Pull out every line of the entries below that contains the string "edited", treating uppercase and lowercase letters as different.

:: Data for this exercise ::
+--

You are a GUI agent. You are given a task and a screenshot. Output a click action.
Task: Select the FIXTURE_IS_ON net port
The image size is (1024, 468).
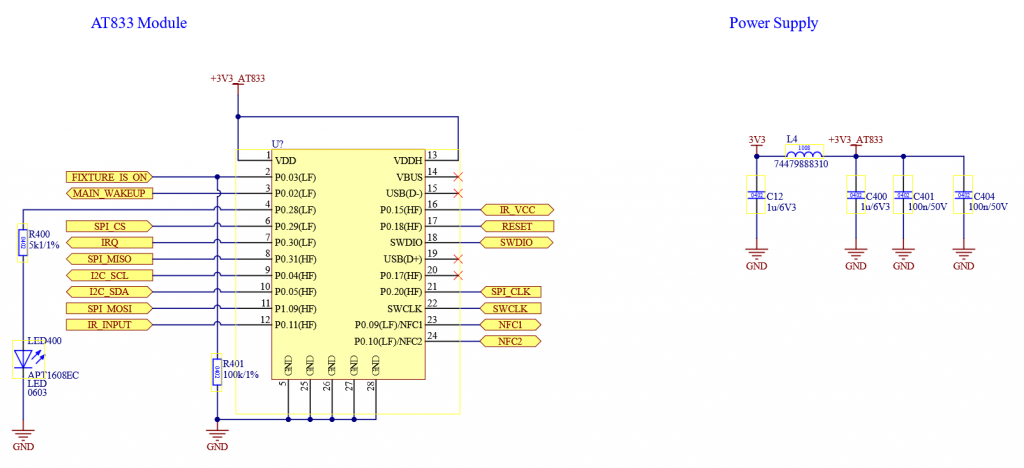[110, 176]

+--

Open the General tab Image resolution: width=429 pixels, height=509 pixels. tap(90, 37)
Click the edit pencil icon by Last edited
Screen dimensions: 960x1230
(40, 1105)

+--

:: Final result ::
Click the edit pencil icon by Last edited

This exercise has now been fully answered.